El libro parecía tener vida propia, ya que guiaba al lector y le mostraba las páginas prohibidas, escritas por un demonio real.
La sangre de aquella nacida en desgracia, de eso ha de alimentarse su hijo.
Del seno de una madre moribunda bebe y su leche tiene ese sabor agrio, el que tendría un cuerpo en descomposición. Así nació la virtud real, el hijo que blasfema ante su propio creador y que arranca sus vísceras para alimentarse de ellas.
Todo era tan grotesco que, a veces, volteaba la vista hacia la puerta para corroborar que nada estuviera tras su pista. Acceder a esa cámara roja era un privilegio, ya que no todos eran capaces de aguantar tales verdades incoherentes.
—¿Cómo podremos terminar con esta locura? Si esto sigue así, no tardarán en querer matarme. Amor mío, verdad insólita, te necesito. Encuéntrame. Antes de que ellos vengan por mí. Aun cuando saben que es imposible arrebatarme la vida.
Llevó el libro a su pecho y se persignó en reversa; así lo hacían en donde él vivía. Dios, seguramente, estaría mirándolo, aunque, en la cámara roja, su vista se hacía menos aguda.

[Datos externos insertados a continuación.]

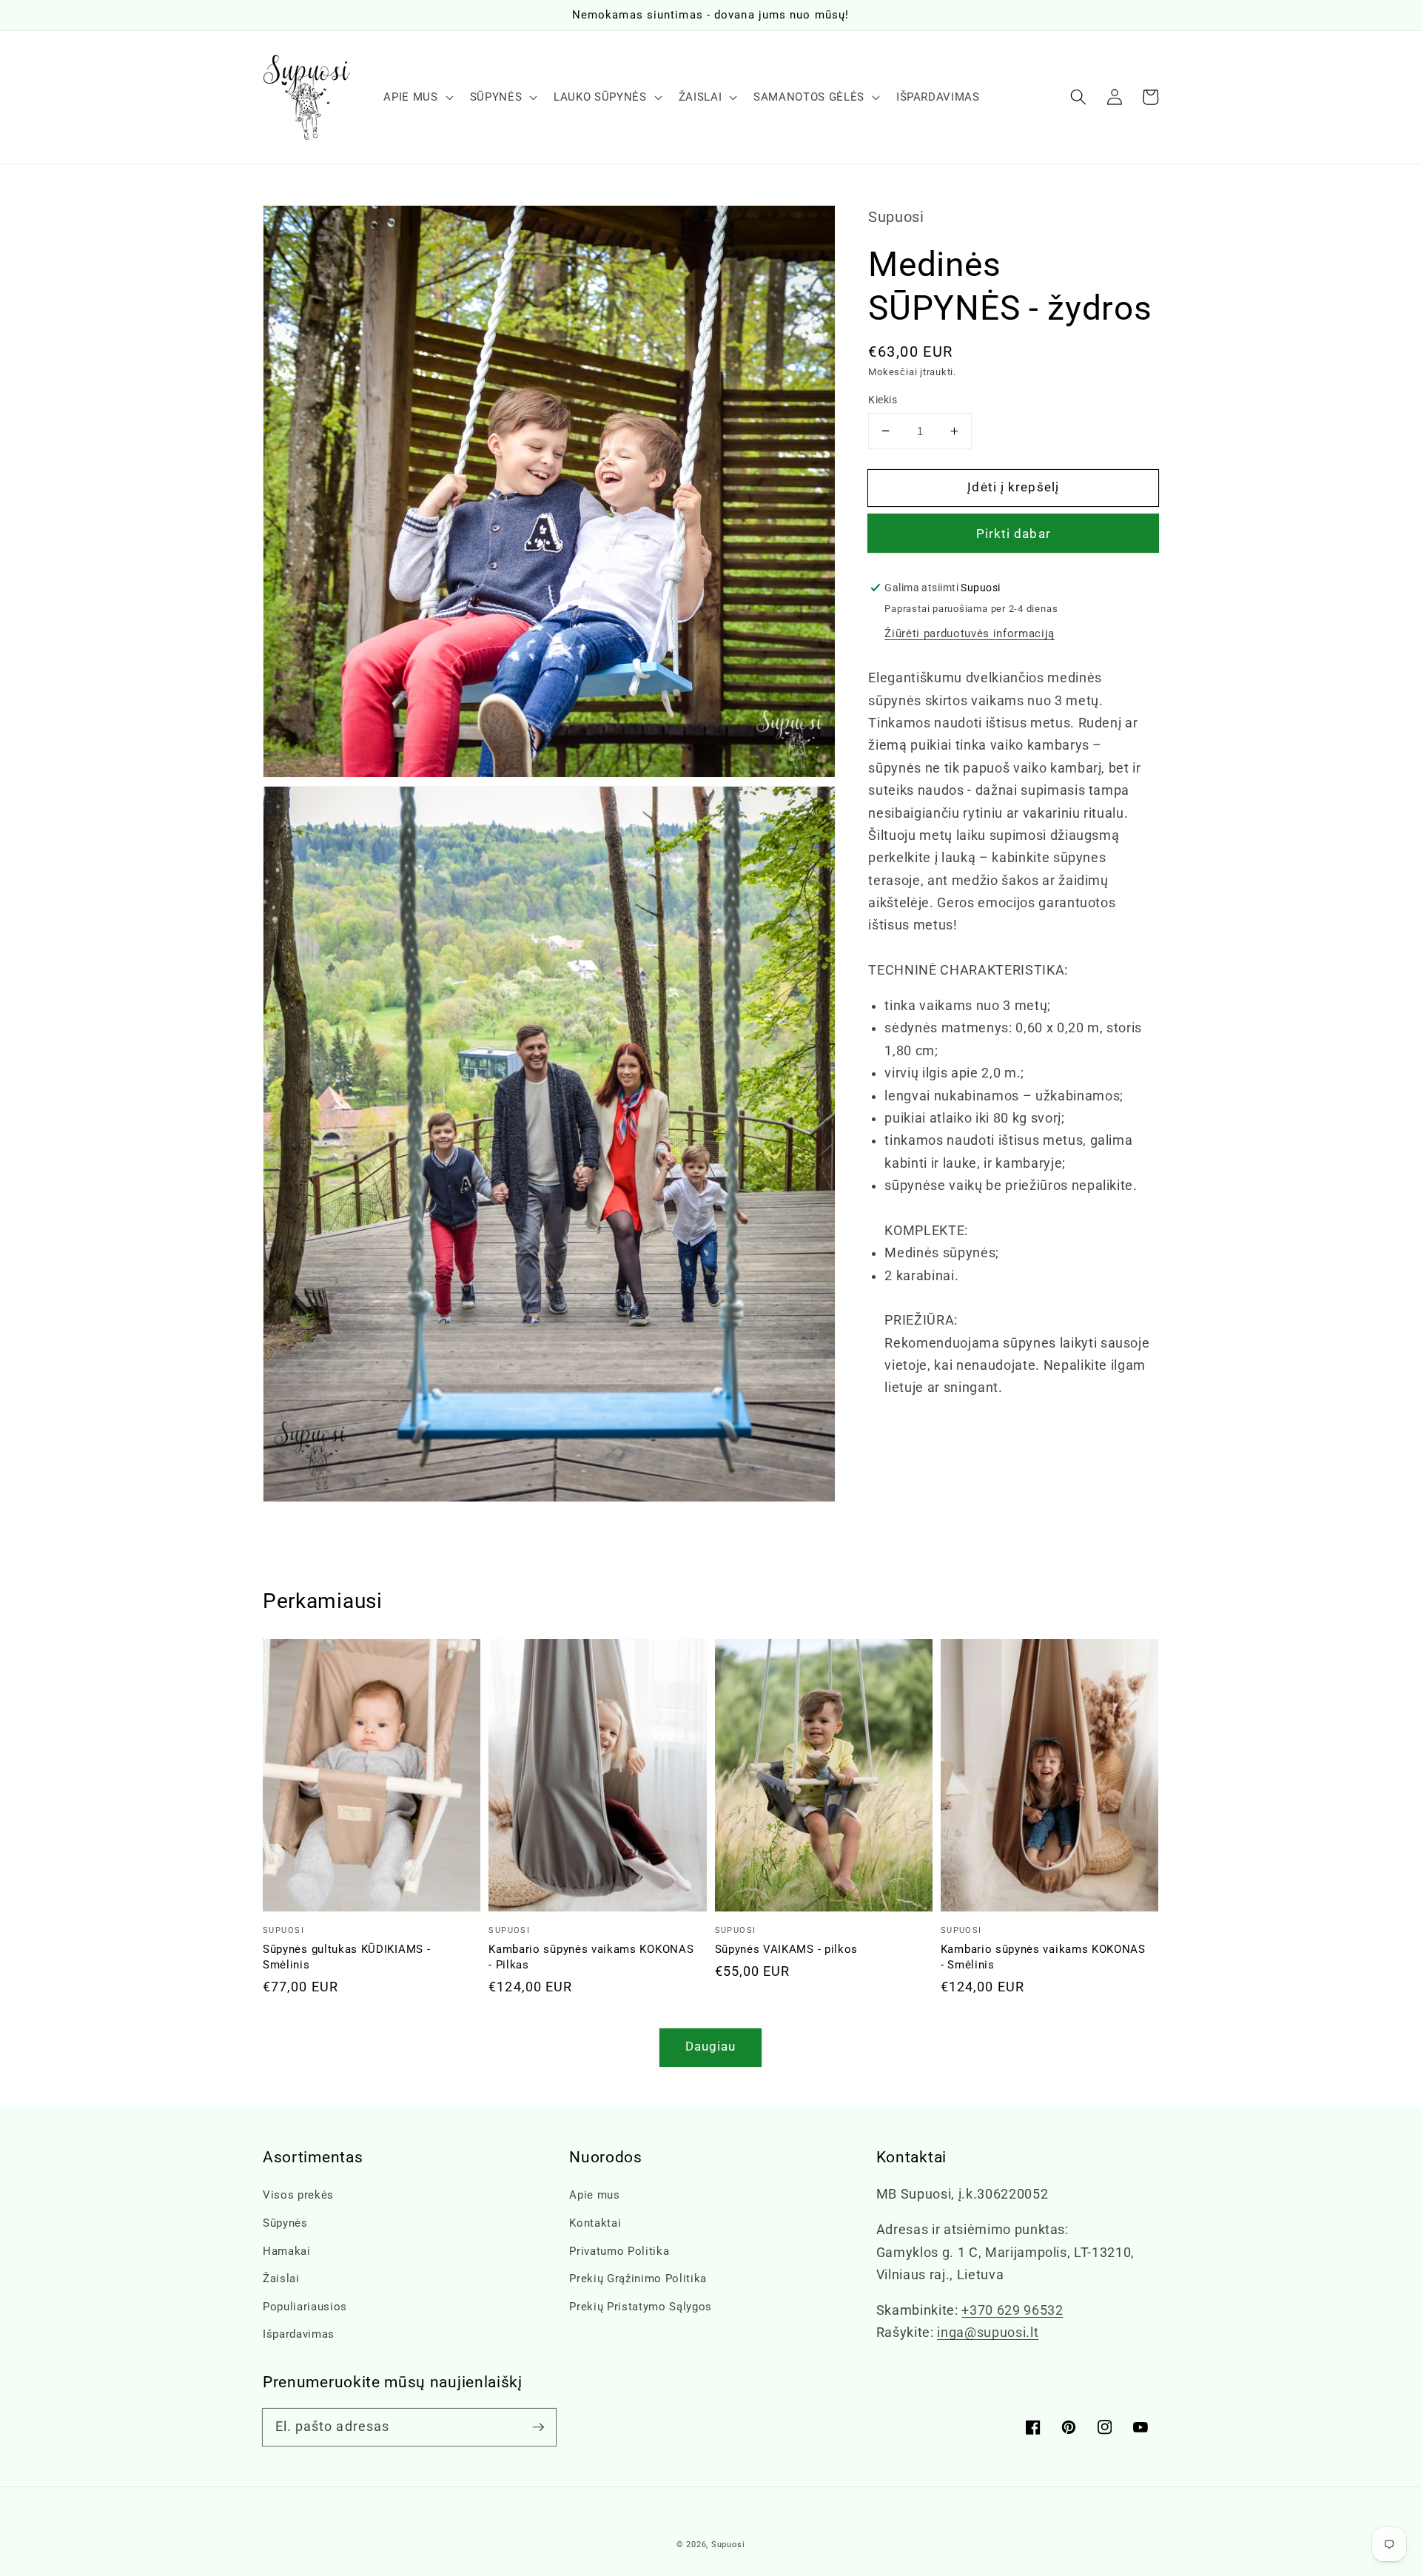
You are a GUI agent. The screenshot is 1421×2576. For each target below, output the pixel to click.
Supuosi (728, 2544)
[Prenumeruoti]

Tras su investigación, Beltran siguió soportando las atrocidades ocurridas día y noche en el condenado pueblo. Desde la habitación, se podía escuchar cómo el cántico de la Santa Iglesia de Madhamia penetraba toda muralla. Su coro era insensible a todo. Esto se repetía a las seis de la tarde y a las seis de la mañana, se oían las voces de hombres, mujeres y niños. Lamentos provenientes del cansancio, porque la gente que ahí estaba —las familias que se habían entregado a su dios— no tenía permitido el descanso. Ensayaban día y noche, se alimentaban del fruto prohibido, bebían los fluidos corporales de la estatua en honor a Madhamia —su virgen— y así se mantenían de pie. La estatua vertía su agua milagrosa, proveniente de los huecos de sus partes íntimas y de su boca. Era un viscoso jugo oscuro al que llamaban «el Milagro Santo» o «Santo Milagro». Alteraban aquellas palabras por mero capricho, porque, a pesar de todo, significaban lo mismo: el néctar prohibido. Eso que adoraban sin restricciones.
También estaban los que no aguantaban esa ambrosía proveniente de donde uno nace y de donde uno come. Los que vomitaban o morían a causa de fuertes convulsiones que los hacían retorcerse hasta destrozar su cráneo contra las columnas interiores del templo. Muchos decían ver a esa virgen frente a ellos, besar sus labios y perderse en el camino. Otros creían que esta mujer no era un ser divino, si no una persona que se encontraba dentro de la misma estatua, envuelta en ese mármol —quizás hace mucho, quizás hace poco— y que, al día de hoy, seguía entregando sus fluidos a los creyentes para que estos despertaran sus sentidos.
—Señor… ¡escúchame, Señor! —gritaba el sacerdote con la túnica de color rojo sangre—. Háblame. ¿Por qué estamos adorándote y tú no nos devuelves la bendición? ¿qué te hemos hecho? —Entonces, entre lágrimas, secándose el rostro con sus arrugadas manos, se postró—. Dímelo… ¡habla para mí!
Seguido a esto, se derrumbó y su cabeza cayó en la fuente ennegrecida por ese néctar sagrado.
Quizá —una vez más—, deberían buscar otro reemplazo, porque ese hombre había perdido el juicio y también la vida. Así lo habían charlado los altos miembros de la comunidad antes de ejecutar la orden.